Невозможно даже просто перечислить всего, что стало его навыками, — такими, как для прочих — говорить или дышать.

Природа оказалась к нему щедра — хорошая наследственность с обеих сторон, и матери, и отца, крепкая психика и нервы, прошедшие отличную закалку, сильное, крупное тело безо всякого изъяна, доведённое занятиями до безупречного совершенства, понимаемого окружающими, как красота. Чистая гладкая кожа, лицо с правильными, энергичными чертами и яркие глаза, излучающие жизненную силу, спокойствие и здоровье — залог симпатий. И зависти. Наука быть незаметным оказывалась нередко весьма кстати.

Он был так ещё юн. И понимал, что знает и умеет ещё до обидного мало.

Сталиноморск. 2 сентября 1940

— В общем, всего, брат Денис, не расскажешь, — подытожил Гурьев. — Такие дела.

— Вот, значит, как бывает, — тихо проговорил Шульгин, не глядя на Гурьева. — А потом что? Сам учился? Дальше-то?
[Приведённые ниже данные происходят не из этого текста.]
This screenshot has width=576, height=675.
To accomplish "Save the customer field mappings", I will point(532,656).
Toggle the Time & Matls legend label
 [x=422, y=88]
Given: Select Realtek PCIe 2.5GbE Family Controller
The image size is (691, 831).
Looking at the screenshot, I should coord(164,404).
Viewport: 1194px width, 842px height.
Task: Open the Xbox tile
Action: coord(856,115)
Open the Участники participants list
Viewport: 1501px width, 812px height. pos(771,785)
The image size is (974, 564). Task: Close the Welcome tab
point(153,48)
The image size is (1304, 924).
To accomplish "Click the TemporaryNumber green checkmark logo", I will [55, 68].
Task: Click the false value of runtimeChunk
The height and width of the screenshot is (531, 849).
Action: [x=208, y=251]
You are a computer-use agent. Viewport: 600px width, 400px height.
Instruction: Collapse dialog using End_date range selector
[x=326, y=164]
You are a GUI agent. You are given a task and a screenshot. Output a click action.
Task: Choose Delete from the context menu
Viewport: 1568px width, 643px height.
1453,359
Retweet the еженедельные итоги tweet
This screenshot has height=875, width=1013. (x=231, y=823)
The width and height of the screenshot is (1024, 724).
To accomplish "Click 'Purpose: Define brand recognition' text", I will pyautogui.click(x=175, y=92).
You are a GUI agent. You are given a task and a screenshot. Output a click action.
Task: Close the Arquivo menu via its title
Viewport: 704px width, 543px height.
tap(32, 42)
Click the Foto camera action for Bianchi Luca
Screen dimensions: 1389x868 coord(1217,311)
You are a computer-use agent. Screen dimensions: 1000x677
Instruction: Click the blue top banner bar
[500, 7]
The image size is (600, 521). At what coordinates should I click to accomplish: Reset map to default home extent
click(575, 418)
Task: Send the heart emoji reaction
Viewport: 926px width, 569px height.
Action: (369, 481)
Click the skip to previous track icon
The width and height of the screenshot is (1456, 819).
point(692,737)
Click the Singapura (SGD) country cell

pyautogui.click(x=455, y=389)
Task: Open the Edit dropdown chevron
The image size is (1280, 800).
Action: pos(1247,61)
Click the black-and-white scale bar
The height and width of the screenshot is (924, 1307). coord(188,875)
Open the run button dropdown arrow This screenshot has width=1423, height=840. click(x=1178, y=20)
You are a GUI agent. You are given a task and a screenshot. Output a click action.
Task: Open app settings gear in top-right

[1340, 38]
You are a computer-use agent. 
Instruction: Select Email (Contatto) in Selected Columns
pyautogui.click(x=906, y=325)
— Дальше много всего было, Денис.

— Эт я понимаю. Расскажешь? Потом?

Гурьев пропустил вопрос мимо ушей, и Денис понял, что переспрашивать не стоит.

— Выпить хочешь? — вдруг спросил Гурьев. — Вижу, что хочешь. Денис, ты у меня смотри. Пить — нельзя. Давай сейчас остаканим это дело — и в завязку до моего особого разрешения. Сейчас надо быть в тонусе.

— Это я когда выпью — тогда в этом, в тонусе, — мрачно заявил Шульгин. — А когда не пью — вообще не соображаю!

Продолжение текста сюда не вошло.